> **Given passage**:
Notes From My Trip to Georgia
Welcome blog readers, to another of my travel blogs. I rarely write blogs while I’m at home in Reno. Day to day home life is much more routine and predictable than the spontaneous experiences that arise when traveling. If I try to look back into the past and recall events from specific years, the memories that stand out are those based on whatever happened that was out of the ordinary, which usually originated in my travels.

I have a stack of unread magazines and books next to the bed, which I try to read prior to sleeping. The stack continues to grow. One big source of reading entertainment is the Sunday New York Times newspaper. The NYT offers a richly diverse and in-depth review of current events. However, I often don’t get around to reading the Sunday NYT magazine section. So I save these magazines to read on long plane flights
and while sitting in airport waiting areas. Reading the NYT magazines while in transit to a distant destination puts me in a more global frame of mind, ready to see the sights with (hopefully) a more open perspective.
Going “home” again in my case means visiting Columbus, Georgia. I’m lucky that I’m able to revisit scenes from my youth that are mostly intact. By contrast, when Susan visits Detroit, whole neighborhoods from her youth have been razed and rebuilt, such that the settings from her youth are often unrecognizable.
Report from Tibet
Since I’m an “only child” with no siblings, my closest brother-of-choice is my buddy Bill, whom I’ve known since infancy, because our fathers were best friends. Because of Bill’s wife’s work in facilitating educational exchange programs between China and Georgia, Bill has been to China four times in the last couple of years. On a recent trip, he and his wife visited Tibet. I’ve never been to China or Tibet, so it was interesting to see those countries through his eyes.
We compared notes on his trip to Tibet with my recent trip to Nepal, which abuts Tibet, separated by the highest Himalayan peaks, including Mt. Everest. There is a large community of Tibetans in Nepal, as well as in Darjeeling, India, the home of Tibet’s exiled leader, the Dalai Lama. In a nutshell, China is colonizing Tibet and suppressing its indigenous people just like America did to the native Americans. China has declared that Tibet is part of China, and thus they have no qualms about suppressing Tibetan religion and culture while exploiting Tibet’s natural resources. It’s a sad situation for Tibetans.

> **Data segment**:
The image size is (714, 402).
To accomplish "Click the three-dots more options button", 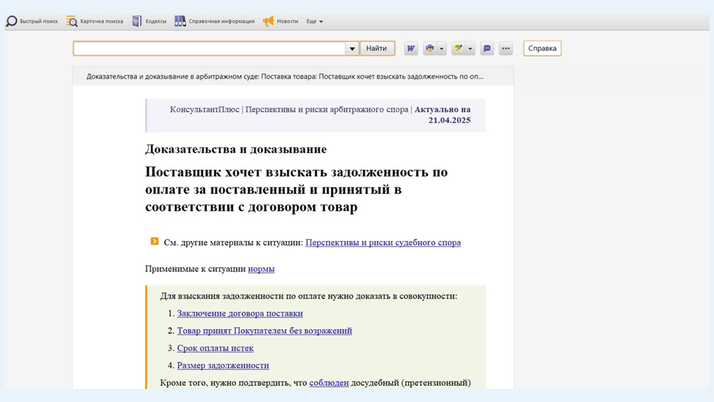I will click(506, 48).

> **Problem A**:
Answer these questions from the Georgia trip blog post:
(i) In what city is the writer's home?
(ii) What does the writer save to read on long plane flights?
(iii) How many times has Bill been to China in the last couple of years?
> **Problem B**: From the Georgia trip blog post, reproduce the passage between "Notes From My" and "in my travels.", inclusive.
Rely only on the text for what follows, not on the material.

> **Exercise solution A**:
(i) Reno
(ii) The Sunday New York Times magazine sections
(iii) Four times

> **Exercise solution B**:
Notes From My Trip to Georgia
Welcome blog readers, to another of my travel blogs. I rarely write blogs while I’m at home in Reno. Day to day home life is much more routine and predictable than the spontaneous experiences that arise when traveling. If I try to look back into the past and recall events from specific years, the memories that stand out are those based on whatever happened that was out of the ordinary, which usually originated in my travels.